Le Japon et d’autres pays prennent lentement conscience de cette réalité et ont augmenté leurs budgets de défense ces dernières années. Cependant, de nombreux experts estiment que la rapidité de la réponse n’est toujours pas suffisante, ce qui a incité le général Yoshida Yoshihide, le plus haut officier en uniforme du Japon, à avertir : « Nous ne pouvons pas maintenir la sécurité du Japon avec nos capacités actuelles. »
Mythe 5 : Les États-Unis obligent l’Europe à suivre leur exemple dans la région Indo-Pacifique
Il est faux de croire que les Européens ne font que suivre l’exemple américain dans leur engagement dans la région Indo-Pacifique. Que l’Europe n’ait pas d’autre choix que de simplement obéir aux États-Unis est une image que Pékin voudrait faire croire. Cela reflète également la manière hautement hiérarchique dont la Chine conçoit les relations internationales. Il est vrai que certains Européens pourraient utiliser leur engagement dans la région indo-pacifique, y compris leur alignement avec les États-Unis sur la Chine, comme moyen d’améliorer leurs relations avec Washington. Cependant, cela ne suffit pas à expliquer le motif principal.
Mythe 6 : L’Europe n’a pas ses propres intérêts en matière de sécurité dans la région Indo-Pacifique
La raison la plus importante et la plus évidente pour laquelle ce qui précède tient au fait que l’Europe a ses propres intérêts en Asie. Ces intérêts ne sont pas seulement économiques, mais englobent également de plus en plus la sécurité et les valeurs, et sont affectés par ce qui se passe dans l’Indo-Pacifique. L’Europe ne veut pas et ne doit pas provoquer inutilement la Chine, mais elle ne peut pas non plus rester indifférente à la région. Pour protéger ses propres intérêts, l’Europe doit au moins renforcer ses capacités d’alerte précoce afin d’être mieux préparée aux éventualités dans l’Indo-Pacifique qui pourraient avoir des implications au-delà de la région. Il n’est pas dans l’intérêt de l’Europe de donner l’impression de faire des compromis sur un besoin aussi fondamental par crainte de la réaction de Pékin.

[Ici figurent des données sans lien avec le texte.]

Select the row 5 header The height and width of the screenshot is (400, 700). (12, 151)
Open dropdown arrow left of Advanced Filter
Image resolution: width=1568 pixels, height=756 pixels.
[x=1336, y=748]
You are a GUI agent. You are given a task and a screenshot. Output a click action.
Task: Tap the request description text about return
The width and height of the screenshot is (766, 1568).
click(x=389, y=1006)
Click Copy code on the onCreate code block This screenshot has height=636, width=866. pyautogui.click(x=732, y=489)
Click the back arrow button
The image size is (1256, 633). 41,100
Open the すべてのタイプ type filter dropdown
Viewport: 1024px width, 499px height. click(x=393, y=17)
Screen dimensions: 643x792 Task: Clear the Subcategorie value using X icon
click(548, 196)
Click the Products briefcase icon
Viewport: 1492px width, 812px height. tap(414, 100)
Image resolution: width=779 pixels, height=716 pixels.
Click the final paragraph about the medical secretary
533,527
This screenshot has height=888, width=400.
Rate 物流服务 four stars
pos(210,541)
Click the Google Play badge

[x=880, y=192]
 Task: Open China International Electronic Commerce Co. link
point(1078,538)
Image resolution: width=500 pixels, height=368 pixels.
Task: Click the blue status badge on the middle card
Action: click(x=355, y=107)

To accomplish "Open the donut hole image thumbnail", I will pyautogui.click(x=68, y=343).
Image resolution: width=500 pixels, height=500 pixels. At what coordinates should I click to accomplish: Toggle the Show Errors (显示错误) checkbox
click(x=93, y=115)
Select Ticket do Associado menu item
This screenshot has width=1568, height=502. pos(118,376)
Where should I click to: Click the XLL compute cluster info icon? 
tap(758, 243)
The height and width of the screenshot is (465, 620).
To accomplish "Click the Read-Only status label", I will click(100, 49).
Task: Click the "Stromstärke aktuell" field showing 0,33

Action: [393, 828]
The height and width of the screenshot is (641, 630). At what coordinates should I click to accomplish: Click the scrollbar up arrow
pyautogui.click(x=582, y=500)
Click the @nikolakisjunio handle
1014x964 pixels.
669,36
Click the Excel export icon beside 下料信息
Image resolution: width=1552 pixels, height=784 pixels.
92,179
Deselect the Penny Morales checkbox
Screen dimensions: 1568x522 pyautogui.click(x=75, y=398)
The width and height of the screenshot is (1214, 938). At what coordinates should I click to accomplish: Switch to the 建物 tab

Sans aucun doute, certains resteront sceptiques quant à l’engagement de l’OTAN dans la région indo-pacifique. Cependant, il est important d’éviter de développer des arguments fondés sur de faux stéréotypes ou des mythes infondés. L’OTAN et ses partenaires de la région Indo-Pacifique semblent réalistes et discrets sur ce qu’ils peuvent espérer réaliser grâce à leur coopération. Néanmoins, ils poursuivent le dialogue et la coopération, estimant que cela sert leurs intérêts respectifs à la lumière des liens croissants entre les théâtres européen et indo-pacifique.